The end of a marriage can cause anxiety for everyone involved. A common concern is about maintaining a certain lifestyle that may have been enjoyed during the marriage.

The recent celebrity divorce of Kevin Costner and Christine Baumgartner — the subject of numerous news reports — highlights some of what a court may need to consider when assessing needs.

For example, it was reported that Mr. Costner offered Ms. Baumgartner $30,000 per month in maintenance until she could find alternative accommodation.

In respect of the children, it was reported that the court ordered Mr. Costner to pay to Ms. Baumgartner interim child maintenance of $129,000 per month.

Financial proceedings on divorce look at dividing the capital assets to meet both parties’ capital needs.

This usually includes housing needs, paying debts and possibly funding a retirement, if there are reasonable pension provisions in place.

Once the court decides what capital provisions can be made for each spouse, it then considers if one spouse needs spousal maintenance from the other to assist them to meet their needs.

The Costner v Baumgartner case is an example of a divorce where the spouses have very different asset holdings and future earning potentials and where one spouse would be dependent on financial support from the other spouse to maintain the lifestyle they enjoyed while married.

The court may have to assess what Ms. Baumgartner needs long term, as well as the needs of the children.

This case will no doubt rumble on in the US for a long time but we can examine what a court might do in Bermuda when assessing maintenance and if a lifestyle can be maintained following a divorce. (The Costner v Baumgartner case also involves a prenuptial agreement but that is a topic for another day.)

In respect of spousal maintenance and court orders in Bermuda, the judge will consider the lifestyle that a married couple enjoyed during their marriage when assessing a fair settlement.

If the couple’s assets and incomes are modest, the divorce will inevitably affect both their lifestyles negatively. The greater the couple’s assets and income, the more likely they will reach a financial settlement that allows them to continue the lifestyle that they had during the marriage.

When dealing with the financial aspects of divorce, it is usual for both spouses to provide information about how much they might need to buy or rent a house.

Where there is less capital, both parties may have to sell the family home and downsize or move into more modest rental accommodation as part of their divorce settlement.

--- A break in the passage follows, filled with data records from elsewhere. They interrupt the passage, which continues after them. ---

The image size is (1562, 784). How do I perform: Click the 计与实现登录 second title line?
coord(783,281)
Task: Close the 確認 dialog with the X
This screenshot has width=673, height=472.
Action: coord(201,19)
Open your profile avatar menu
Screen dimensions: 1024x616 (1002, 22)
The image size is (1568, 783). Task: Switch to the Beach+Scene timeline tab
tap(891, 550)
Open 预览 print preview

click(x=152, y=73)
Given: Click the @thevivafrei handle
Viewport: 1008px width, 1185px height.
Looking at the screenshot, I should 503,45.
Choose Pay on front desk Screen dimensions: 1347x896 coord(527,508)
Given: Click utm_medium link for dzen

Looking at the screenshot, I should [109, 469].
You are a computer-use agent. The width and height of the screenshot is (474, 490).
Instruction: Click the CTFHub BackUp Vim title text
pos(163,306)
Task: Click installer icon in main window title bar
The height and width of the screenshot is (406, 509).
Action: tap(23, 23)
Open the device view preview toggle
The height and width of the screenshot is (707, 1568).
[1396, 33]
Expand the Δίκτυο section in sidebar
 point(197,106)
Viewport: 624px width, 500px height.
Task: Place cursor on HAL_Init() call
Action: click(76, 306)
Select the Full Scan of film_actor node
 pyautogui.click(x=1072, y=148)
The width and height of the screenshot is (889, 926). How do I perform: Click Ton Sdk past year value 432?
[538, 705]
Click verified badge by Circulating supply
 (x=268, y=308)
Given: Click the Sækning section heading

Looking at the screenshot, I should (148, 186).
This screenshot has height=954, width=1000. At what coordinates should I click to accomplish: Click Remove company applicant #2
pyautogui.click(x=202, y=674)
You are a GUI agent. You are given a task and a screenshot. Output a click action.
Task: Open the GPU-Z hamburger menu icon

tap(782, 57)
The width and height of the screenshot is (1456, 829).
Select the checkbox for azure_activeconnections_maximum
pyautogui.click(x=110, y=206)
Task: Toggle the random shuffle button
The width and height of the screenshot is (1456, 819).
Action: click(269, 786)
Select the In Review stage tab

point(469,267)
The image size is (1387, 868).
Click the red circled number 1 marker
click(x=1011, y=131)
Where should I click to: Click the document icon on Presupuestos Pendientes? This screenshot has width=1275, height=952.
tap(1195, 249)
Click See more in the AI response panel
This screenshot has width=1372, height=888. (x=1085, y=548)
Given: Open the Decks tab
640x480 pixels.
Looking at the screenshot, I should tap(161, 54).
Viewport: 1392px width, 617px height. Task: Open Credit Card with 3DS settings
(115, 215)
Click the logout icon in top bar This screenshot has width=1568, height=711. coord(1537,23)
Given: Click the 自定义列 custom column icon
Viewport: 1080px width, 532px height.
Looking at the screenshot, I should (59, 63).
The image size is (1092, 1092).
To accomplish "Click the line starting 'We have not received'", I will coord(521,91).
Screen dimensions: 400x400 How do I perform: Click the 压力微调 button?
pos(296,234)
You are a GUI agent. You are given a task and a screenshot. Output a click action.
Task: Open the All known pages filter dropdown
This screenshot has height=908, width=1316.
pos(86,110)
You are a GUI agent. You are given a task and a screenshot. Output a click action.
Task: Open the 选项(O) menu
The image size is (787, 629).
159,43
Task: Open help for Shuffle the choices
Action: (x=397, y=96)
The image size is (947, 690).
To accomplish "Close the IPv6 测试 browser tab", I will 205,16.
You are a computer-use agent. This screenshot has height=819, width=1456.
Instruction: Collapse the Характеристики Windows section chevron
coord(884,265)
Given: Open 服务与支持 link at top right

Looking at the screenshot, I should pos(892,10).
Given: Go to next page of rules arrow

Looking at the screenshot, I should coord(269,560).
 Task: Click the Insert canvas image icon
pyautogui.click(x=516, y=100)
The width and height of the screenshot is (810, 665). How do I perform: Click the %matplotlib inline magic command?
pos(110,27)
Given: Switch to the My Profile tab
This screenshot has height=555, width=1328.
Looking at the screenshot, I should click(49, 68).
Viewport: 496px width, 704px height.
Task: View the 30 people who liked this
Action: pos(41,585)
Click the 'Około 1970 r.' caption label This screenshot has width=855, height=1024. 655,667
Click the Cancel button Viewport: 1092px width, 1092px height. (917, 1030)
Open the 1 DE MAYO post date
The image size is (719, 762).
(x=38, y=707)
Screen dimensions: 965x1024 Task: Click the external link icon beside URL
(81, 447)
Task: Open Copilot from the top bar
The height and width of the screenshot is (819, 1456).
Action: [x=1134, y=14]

However, if there are more assets, one party may be able to keep the family home and the other could purchase another property of a similar value. The value of a house that is suitable for each spouse depends upon the couple’s assets and is a common point of dispute.

Divorcing spouses also need to state their income needs. Not only does this include essential expenditures, such as mortgage payments, food and utility bills, but it can also include less essential expenditures, such as meals out, entertainment and holidays.

Couples with significant wealth can have extensive schedules of income needs, including staff, private jet costs, boat costs and the funding of several properties.

If the couple cannot agree on their settlement and a judge has to adjudicate on the issue, it is likely that they will be questioned about their stated income needs and asked to justify them.

To justify income needs, a spouse will have to show the level that both parties lived at, and spent, during the marriage.

The court can be critical of spouses whose income needs are more of a wish list than a reflection of the lifestyle enjoyed during the marriage.

For example, if a couple typically enjoyed one holiday a year, and one spouse is now saying that they need more money from their spouse to fund several holidays a year, the court is unlikely to say that is reasonable.

A key thing to remember is that a person is not automatically entitled to continue the lifestyle to which they became accustomed during the marriage, but that lifestyle as a couple is relevant, and if there is sufficient capital and income, it is likely that lifestyle can be maintained.